A gente percebeu uma semelhança entre nós,pequenos produtores de cinema e os produtores de queijo. Assim como eles, nós não temos uma indústria. Cada filme que a gente faz tem um sabor diferente, único. E são filmes que têm a mesma dificuldade de mercado que os queijos deles têm. Aprendemos com eles essa valorização que eles dão à produção. Aprendemos muito sobre o queijo, a cultura adquirida sobre esse produto foi muito interessante. A gente acabou se tornando mais mineiro.

Quais as expectativas com esse filme?

Esperamos que ele possa ajudar a mudar essa lei por meio da informação e da provocação do debate. As pessoas é que mudam as leis, então a ideia do filme é provocar a reflexão. A gente não tem muita expectativa de público porque a gente sabe que documentário tem um apelo menor e ainda sendo de um tema específico como o queijo, vai interessar quem gosta de temas ligados à alimentação ou quem é mineiro.

Que balanço o senhor faz da carreira como cineasta?
Acho balanço meio complicado de fazer. Prefiro olhar a carreira como aquilo que estou mostrando neste momento.

Tem um filme favorito?

O melhor filme é sempre o que ainda vou fazer.

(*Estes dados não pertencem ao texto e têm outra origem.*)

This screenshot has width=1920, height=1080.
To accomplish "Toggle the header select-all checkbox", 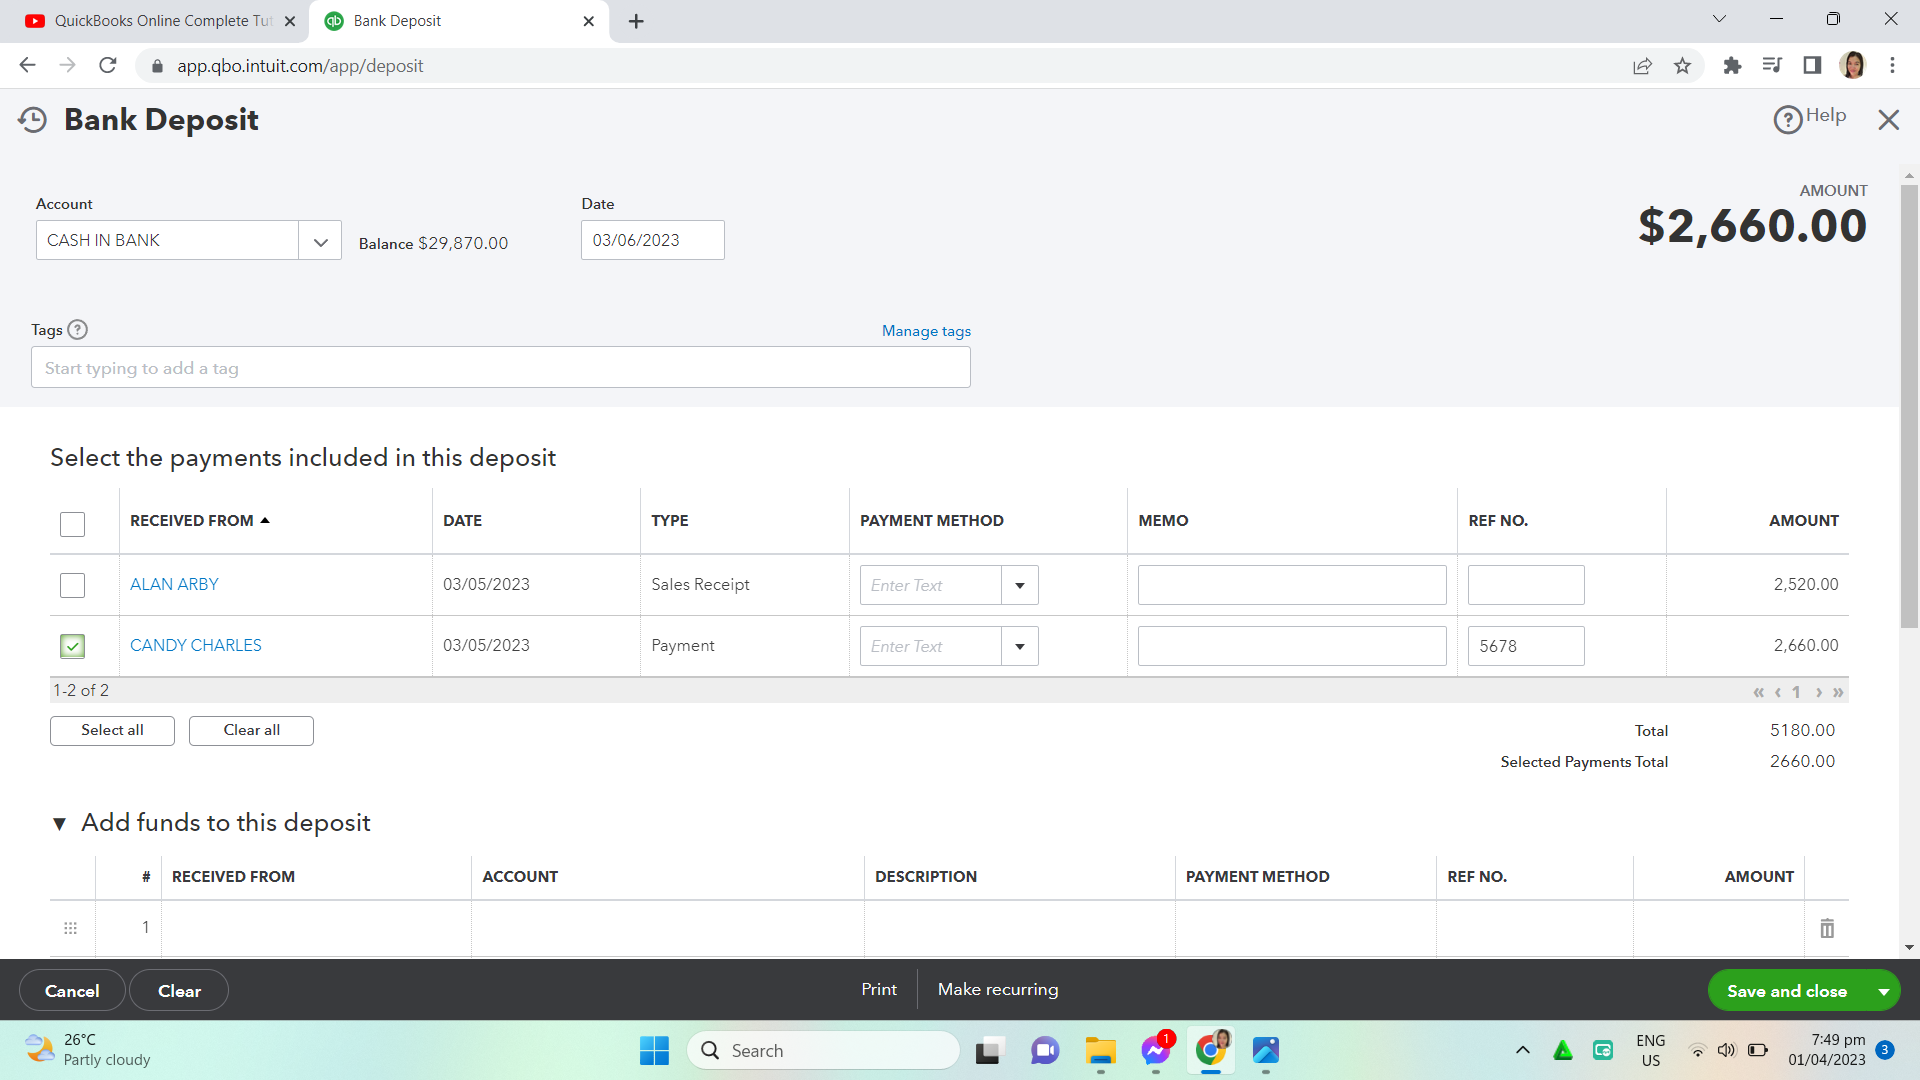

Meu próximo projeto é sobre os diamantes desaparecidos de Minas Gerais.

Como o senhor avalia o desenvolvimento do cinema brasileiro?

Tivemos um período muito forte nos anos 1970, quando ele chegou as e equiparara o cinema norte americano.
Mais tarde, no início do governo Collor, a Embrafilme foi liquidada e a produção, praticamente extinta. Nos anos 1990, houve uma retomada lenta e vieram filmes como “Carlota Joaquina”, “O Menino Maluquinho”. De lá para
cá, a gente vem ocupando uma faixa maior do mercado, entre 12% e 14%, mas ainda é muito pouco em relação ao que já foi.

A distribuição é o problema?

Distribuir e exibir os filmes é muito complicado. Nossa rede é muito pequena e a maior parte das salas está em shoppings, que são ligados ao circuito norte-americano.Isso deixa o cinema brasileiro em segundo plano. Faltam salas de cinema mais populares no Brasil.

Ainda é difícil fazer cinema?

É penoso. E tem muita gente competindo, muitos projetos no mercado. Muita gente quer filmar, isso acaba numa competição. Na verdade, seria preciso encontrar fórmulas de a produção não ser tão penosa e não demorar tanto tempo.